Мануэл Мансарт и епископ Уилсон, сидя в оперном театре в Сан-Франциско, были свидетелями появления на свет Организации Объединенных Наций. Мансарт ощущал душевный подъем. Ему казалось, что на его глазах творится история. Позади ректора и епископа сидели трое — молодой цветной, белый мужчина средних лет и белая женщина. Цветной, бывший питомец колледжа Мансарта, познакомил их друг с другом. Он объяснил, что временно представляет Городскую лигу, секретарь которой приедет только завтра. Белый, но фамилии Грей, оказался одним из директоров Национальной ассоциации содействия прогрессу цветного населения, а молодая женщина была Салли Хейнс, друг Гарри Гопкинса; с нею Мансарт уже встречался раньше.
Когда они покидали зал, Мансарт заговорил об Алджере Хиссе, председательствовавшем на заседании.
— Я много слышал о нем от сына, и он мне нравится. Это хороший американец, без всякого чванства; к тому же честный человек, если только я способен распознать честного человека, Стеттиннуса я всегда недолюбливал. Он мне кажется этаким баловнем богатой семьи; нет у него ни глубины, ни кругозора.
— А заметили ли вы, — спросил Грей, — насколько популярен здесь руководитель советской делегации? Он производит впечатление человека знающего и уверенного в себе.

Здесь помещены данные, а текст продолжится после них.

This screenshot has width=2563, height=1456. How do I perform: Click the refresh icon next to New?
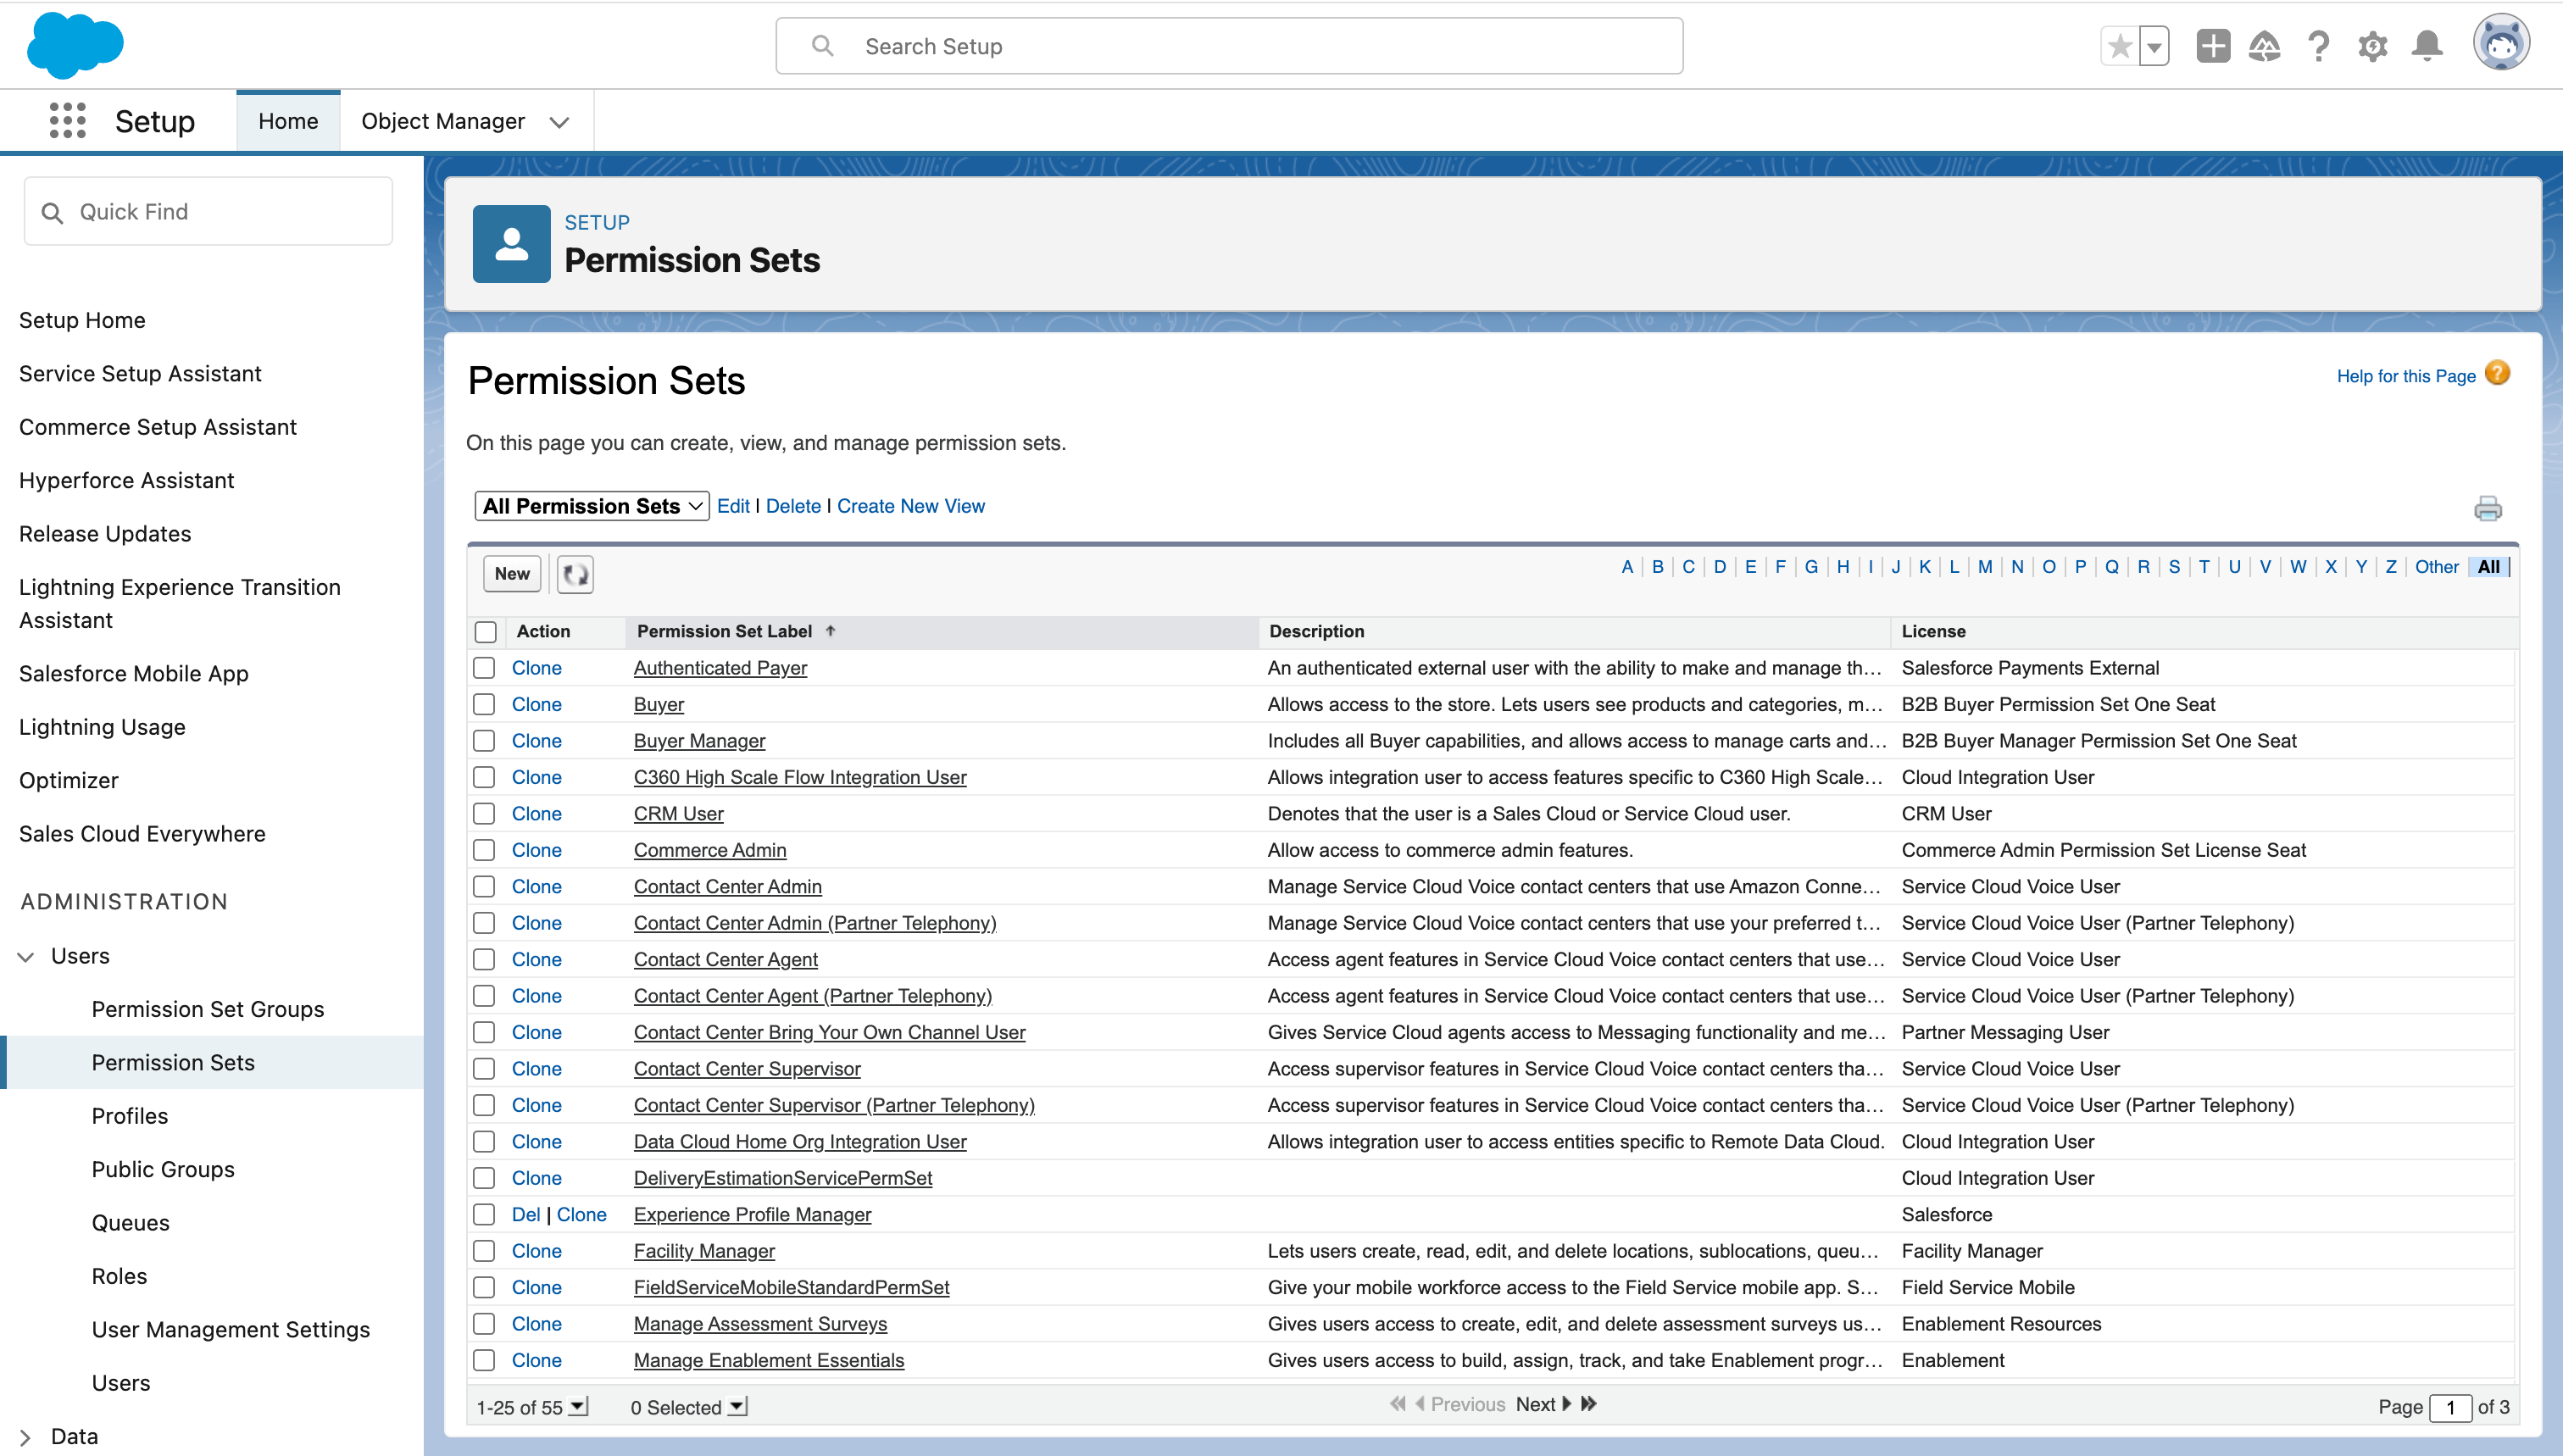(x=574, y=574)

Епископ поделился впечатлениями о многочисленных представителях народов мира, ежедневно заседавших в огромном зале. Он готов был без конца наблюдать за ними — за их появлением и уходом, за их выступлениями; вот англичанин Иден, у француз Бидо, и арабы в тюрбанах, и темнокожие эфиопы; был среди них и сотканный из противоречий Смэтс с юга Африки, совмещавший в своем лице надсмотрщика над рабами и филантропа.
Салли была настроена критически и выражала беспокойство.
— Я подметила кое-что такое, на что, боюсь, никто из вас не обращает внимания. Посмотрите, как они упорно спорят из-за опеки над колониями.
— А устав на что? — прервал ее Мансарт. — Это замечательный устав! Вот послушайте: «Поощрять и поддерживать уважение к правам человека и основным свободам для всех людей без различия расы, пола, языка или религии».
— Да, но читайте дальше, — сказала Салли, — вдумайтесь в явное противоречие с этим в параграфе об опеке над малыми народами земного шара; в совете по опеке империалисты всегда будут в большинстве. Тут пахнет подвохом — большим, отвратительным, мерзким подвохом. Видите ли, друзья мои, я хорошо знаю, что такое крупный капитал, Я выросла в его атмосфере и являюсь в какой-то мере его дочерью. Среди этой новой правящей верхушки мой отец был принцем крови — бессердечным банкиром, который ставил на карту жизнь множества людей, пока не потерял огромное состояние и не покончил с собой. Уверяю вас, тут дело нечисто. Сейчас мы в плену научно обоснованной и хитросплетенной пропаганды, которой позавидует сам Геббельс. Надо сказать, что в сентябре прошлого года я была в Думбартон-Оксе в качестве гостьи «для мебели», и многие из присутствовавших там смотрели на меня как на шпионку. Меня не поселяли вместе с официальными представителями в красивом старинном особняке — о нет, я жила совсем в другом особняке, в гуще леса. Там собирались властители мира — вели беседы и строили заговоры. Телеграф и радио связывали наш лесной домик с любой столицей земного шара. Безостановочно шныряли рассыльные с бесчисленными телеграммами. Мы то слушали, затаив дыхание, то тихо переговаривались, то вопили от восторга и торжествовали. Ах, какую мерзкую паутину начали ткать эти пауки! Я уверена, что все вы принимаете меня за дурочку, болтающую чепуху. А я говорю сущую правду, не называя лишь имен. По-видимому, эти люди считали меля достойной дочерью своего отца и, зная, что после его смерти я осталась без гроша и сейчас работаю с Гарри Гопкинсом, не сомневались, что я охотно предам и Гопкинса и Рузвельта. В течение некоторого времени я находилась в святая святых людей, замышляющих теперь установить свое господство над Америкой и над всем миром. В прошлом месяце, когда умер Рузвельт, я была в полночь в их компании. Они пили шампанское и были вне себя от восторга.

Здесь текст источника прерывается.